Items with More Modest Costs
WIC: The number of low-income pregnant women, infants, and young children participating in the highly acclaimed WIC program dropped by several hundred thousand when unemployment declined to 4%, but has rebounded in recent months as unemployment has mounted. WIC is not an entitlement, however, and WIC funding does not respond automatically to increases in unemployment and need. The President's budget and the pending FY 2002 appropriations bills were designed before the economy began to deteriorate significantly (and at a time when WIC participation was expected to be significantly lower than the levels it has now attained as a result of the increases in unemployment). The appropriations bills lack funds even to maintain current participation levels, let alone to meet the increased need anticipated in the months ahead. Under the House agriculture appropriations bill, states likely would have to remove or turn away more than 300,000 eligible women, infants, and children at nutritional risk in coming months. Under the Senate bill, which was designed to meet the need as it looked a few months ago, more than 100,000 could be turned away. The funding needed is about $100 million above the level in the pending Senate bill and about $200 million above the House level. WIC is a "fast spend" program; these funds would be spent quickly, making it a good candidate for inclusion in a stimulus package.
Low-Income Energy Assistance: Some $300 million that Congress appropriated earlier this year in the supplemental appropriations bill has not been distributed. It should be put out and possibly supplemented. With more people out of work, more families will need help with their heating bills. This program is one that generally "spends out" quickly. The additional funds could be targeted for use by the winter months when need is greatest.

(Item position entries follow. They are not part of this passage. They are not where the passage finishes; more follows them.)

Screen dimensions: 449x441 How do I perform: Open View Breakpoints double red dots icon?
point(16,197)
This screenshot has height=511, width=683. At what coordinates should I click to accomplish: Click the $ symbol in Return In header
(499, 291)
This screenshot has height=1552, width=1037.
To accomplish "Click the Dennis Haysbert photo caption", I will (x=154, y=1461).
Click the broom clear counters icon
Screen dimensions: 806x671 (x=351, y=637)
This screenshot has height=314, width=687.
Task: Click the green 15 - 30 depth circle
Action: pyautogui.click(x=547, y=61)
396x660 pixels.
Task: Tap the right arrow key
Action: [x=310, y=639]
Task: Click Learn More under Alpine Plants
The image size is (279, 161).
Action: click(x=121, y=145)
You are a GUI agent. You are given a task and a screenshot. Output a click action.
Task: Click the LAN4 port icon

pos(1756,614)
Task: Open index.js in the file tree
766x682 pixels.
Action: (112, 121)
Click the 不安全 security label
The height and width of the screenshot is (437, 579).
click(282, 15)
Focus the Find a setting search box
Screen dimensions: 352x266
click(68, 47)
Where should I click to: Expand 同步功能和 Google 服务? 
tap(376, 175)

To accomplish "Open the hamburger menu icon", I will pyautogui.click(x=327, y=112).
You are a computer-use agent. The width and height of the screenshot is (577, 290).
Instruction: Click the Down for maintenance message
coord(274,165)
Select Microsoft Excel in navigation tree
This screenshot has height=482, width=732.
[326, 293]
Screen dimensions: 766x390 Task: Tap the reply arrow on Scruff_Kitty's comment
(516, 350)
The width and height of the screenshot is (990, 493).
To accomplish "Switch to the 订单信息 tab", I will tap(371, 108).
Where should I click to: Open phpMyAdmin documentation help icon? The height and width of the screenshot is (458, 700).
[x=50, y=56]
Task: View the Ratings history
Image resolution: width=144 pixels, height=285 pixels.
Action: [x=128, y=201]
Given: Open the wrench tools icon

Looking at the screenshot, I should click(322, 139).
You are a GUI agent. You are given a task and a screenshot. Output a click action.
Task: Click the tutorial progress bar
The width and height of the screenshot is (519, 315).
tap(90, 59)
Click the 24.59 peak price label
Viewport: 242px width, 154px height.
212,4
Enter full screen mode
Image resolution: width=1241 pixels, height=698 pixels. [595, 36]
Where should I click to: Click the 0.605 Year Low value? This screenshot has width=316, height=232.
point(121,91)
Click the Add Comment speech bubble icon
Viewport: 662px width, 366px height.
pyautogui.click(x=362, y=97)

TANF Contingency Fund: Under the 1996 welfare law, federal funding for states no longer rises automatically in recessions. A "TANF contingency fund" was included in the welfare law to address this problem, but the contingency fund expires on September 30, 2001. Simply extending the fund isn't sufficient: as governors have noted for several years, the contingency fund in the welfare law is fatally flawed and would be ineffective, since it requires a state to increase its state TANF funding by 33 percent in the middle of a downturn before it can receive a dollar in federal contingency funds. The contingency fund should be fixed and extended one year (after which it can be revised in the normal TANF reauthorization process). Funding for the TANF "supplemental grants" that 17 of the poorest states receive, also scheduled to expire on September 30, 2001, should similarly be extended. A recession is not the time to reduce states' TANF funding below current levels.
Other Items: Other modest items that warrant consideration are a temporary increase in funding for the Labor Department's dislocated workers program, which provides training and employment-related services to dislocated workers (and for which need increases in downturns) and possibly for the Social Services Block Grant, which provides flexible funding to states to meet needs for a broad range of services for low- and moderate-income families. Demand for these services also is expected to rise as unemployment mounts, and this program "spends out" quickly. Temporary improvements in the child support enforcement program to provide low-income custodial parents with more of the child support collected on their behalf also might be considered as a way to put more funds in these families' hands during the downturn.